Excerpted records
━━━━━━━━━━━━━━━━━━━━

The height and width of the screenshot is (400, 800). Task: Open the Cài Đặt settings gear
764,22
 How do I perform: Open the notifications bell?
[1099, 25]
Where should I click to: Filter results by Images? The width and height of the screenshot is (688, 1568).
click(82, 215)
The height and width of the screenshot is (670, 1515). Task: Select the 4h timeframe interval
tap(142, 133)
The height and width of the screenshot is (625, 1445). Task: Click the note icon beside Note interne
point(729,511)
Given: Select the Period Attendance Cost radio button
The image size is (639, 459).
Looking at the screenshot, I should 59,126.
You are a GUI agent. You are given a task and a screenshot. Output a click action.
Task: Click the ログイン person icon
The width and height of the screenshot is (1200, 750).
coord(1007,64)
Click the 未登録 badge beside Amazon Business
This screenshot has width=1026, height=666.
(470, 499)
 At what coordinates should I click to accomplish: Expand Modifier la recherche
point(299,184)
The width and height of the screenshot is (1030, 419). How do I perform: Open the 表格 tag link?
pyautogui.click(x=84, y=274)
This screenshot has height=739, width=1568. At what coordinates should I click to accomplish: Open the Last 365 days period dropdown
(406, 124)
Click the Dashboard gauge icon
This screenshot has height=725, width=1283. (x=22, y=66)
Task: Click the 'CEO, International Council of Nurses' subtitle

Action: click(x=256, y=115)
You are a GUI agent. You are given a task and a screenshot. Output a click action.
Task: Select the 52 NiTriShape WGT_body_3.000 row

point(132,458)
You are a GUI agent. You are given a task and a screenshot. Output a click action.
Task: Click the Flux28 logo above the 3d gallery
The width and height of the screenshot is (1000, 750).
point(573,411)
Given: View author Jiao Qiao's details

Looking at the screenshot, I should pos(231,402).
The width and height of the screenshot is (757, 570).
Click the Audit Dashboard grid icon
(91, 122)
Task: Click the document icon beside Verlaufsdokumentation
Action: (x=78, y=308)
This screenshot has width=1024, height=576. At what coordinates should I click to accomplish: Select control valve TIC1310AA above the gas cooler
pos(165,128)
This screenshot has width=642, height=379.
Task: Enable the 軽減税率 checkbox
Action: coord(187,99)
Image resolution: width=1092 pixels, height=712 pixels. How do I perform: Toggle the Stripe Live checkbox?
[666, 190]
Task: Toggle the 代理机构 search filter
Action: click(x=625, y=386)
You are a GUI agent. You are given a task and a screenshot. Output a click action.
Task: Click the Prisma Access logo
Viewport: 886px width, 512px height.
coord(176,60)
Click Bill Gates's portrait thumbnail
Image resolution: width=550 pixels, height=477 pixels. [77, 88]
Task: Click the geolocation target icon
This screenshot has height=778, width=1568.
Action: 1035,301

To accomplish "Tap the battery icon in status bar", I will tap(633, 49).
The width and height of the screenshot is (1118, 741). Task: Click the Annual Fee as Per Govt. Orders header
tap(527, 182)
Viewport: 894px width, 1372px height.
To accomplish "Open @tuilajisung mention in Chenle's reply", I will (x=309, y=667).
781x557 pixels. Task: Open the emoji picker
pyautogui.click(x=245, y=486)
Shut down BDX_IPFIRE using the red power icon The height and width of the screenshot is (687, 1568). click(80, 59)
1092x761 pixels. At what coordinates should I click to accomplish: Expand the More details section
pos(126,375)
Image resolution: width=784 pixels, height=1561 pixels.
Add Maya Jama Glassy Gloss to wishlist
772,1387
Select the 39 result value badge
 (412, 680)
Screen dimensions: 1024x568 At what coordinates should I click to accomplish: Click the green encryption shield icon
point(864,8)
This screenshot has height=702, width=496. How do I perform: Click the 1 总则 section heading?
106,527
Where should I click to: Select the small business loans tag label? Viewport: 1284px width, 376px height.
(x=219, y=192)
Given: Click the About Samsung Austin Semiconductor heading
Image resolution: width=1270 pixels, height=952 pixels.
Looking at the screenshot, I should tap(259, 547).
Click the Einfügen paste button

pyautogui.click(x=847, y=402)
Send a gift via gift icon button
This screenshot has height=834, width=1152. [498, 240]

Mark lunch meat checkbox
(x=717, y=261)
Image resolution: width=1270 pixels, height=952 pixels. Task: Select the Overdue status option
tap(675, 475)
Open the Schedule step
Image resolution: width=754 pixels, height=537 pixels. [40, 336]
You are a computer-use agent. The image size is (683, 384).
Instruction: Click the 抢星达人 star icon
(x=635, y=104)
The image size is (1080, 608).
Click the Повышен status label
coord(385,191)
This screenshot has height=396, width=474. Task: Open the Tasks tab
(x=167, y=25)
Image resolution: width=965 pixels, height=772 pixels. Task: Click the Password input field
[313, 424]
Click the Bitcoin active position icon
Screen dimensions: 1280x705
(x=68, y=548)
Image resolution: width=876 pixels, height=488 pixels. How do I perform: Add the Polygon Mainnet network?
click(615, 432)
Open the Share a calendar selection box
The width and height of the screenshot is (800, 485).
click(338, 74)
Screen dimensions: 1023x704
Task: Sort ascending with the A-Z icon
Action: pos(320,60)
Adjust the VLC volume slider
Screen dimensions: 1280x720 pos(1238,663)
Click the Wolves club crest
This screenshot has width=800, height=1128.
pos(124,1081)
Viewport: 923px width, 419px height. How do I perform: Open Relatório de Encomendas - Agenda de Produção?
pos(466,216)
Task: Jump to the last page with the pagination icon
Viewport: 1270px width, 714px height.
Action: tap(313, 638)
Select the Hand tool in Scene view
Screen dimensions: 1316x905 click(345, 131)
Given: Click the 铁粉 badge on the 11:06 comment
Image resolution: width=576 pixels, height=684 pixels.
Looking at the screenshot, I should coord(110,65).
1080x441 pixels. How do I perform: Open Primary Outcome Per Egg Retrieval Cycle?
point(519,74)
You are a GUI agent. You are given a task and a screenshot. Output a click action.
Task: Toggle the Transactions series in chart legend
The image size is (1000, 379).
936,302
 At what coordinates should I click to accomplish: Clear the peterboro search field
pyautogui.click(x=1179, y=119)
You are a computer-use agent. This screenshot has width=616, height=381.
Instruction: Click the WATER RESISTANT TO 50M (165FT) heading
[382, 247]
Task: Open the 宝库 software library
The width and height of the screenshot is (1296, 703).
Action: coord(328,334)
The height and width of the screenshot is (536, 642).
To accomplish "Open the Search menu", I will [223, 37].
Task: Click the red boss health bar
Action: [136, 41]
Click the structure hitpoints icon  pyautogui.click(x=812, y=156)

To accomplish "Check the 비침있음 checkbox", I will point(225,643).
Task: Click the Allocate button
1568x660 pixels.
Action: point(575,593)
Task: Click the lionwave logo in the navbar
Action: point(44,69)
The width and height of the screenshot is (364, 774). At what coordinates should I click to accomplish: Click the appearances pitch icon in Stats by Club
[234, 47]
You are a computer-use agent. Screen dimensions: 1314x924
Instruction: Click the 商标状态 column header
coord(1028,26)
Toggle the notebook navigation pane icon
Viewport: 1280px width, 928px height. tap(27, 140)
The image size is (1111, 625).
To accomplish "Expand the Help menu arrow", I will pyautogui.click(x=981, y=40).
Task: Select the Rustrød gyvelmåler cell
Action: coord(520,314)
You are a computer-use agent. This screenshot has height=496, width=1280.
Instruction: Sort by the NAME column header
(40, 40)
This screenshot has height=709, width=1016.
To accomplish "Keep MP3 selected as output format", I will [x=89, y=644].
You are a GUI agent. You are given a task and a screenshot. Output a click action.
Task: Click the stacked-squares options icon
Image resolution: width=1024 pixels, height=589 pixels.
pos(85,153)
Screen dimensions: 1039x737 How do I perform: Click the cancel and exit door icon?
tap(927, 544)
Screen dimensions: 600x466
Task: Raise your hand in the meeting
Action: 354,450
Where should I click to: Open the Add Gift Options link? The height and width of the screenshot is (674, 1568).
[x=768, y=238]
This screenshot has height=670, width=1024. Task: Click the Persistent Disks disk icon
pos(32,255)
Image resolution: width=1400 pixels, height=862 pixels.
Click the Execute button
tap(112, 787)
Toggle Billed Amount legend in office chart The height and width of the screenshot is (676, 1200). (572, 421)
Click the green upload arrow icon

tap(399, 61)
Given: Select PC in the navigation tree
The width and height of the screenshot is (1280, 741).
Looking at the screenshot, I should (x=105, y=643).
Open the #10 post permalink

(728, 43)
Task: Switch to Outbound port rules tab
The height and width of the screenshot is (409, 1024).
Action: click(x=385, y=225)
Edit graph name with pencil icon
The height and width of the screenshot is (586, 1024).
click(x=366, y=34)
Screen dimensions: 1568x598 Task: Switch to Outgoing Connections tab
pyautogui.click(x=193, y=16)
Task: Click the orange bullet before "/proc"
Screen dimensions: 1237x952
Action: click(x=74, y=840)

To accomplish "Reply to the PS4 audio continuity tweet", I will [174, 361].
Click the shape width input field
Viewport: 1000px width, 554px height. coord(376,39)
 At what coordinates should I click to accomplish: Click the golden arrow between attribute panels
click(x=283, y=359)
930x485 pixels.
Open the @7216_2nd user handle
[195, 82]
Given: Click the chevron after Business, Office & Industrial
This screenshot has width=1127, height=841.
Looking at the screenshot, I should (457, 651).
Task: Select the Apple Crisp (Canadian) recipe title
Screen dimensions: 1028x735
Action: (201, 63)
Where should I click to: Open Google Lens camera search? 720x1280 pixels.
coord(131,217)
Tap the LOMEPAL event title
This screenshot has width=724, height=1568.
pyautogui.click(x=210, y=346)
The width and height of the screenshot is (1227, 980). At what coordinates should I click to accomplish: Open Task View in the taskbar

━━━━━━━━━━━━━━━━━━━━

Work order
Using the entries above, give again exactly the lines from the line holding "Task: Click the Prisma Access logo" through the line holding "Shut down BDX_IPFIRE". Include both end lines and nothing else.

Written solution
Task: Click the Prisma Access logo
Viewport: 886px width, 512px height.
coord(176,60)
Click Bill Gates's portrait thumbnail
Image resolution: width=550 pixels, height=477 pixels. [77, 88]
Task: Click the geolocation target icon
This screenshot has height=778, width=1568.
Action: 1035,301

To accomplish "Tap the battery icon in status bar", I will tap(633, 49).
The width and height of the screenshot is (1118, 741). Task: Click the Annual Fee as Per Govt. Orders header
tap(527, 182)
Viewport: 894px width, 1372px height.
To accomplish "Open @tuilajisung mention in Chenle's reply", I will (x=309, y=667).
781x557 pixels. Task: Open the emoji picker
pyautogui.click(x=245, y=486)
Shut down BDX_IPFIRE using the red power icon The height and width of the screenshot is (687, 1568). click(80, 59)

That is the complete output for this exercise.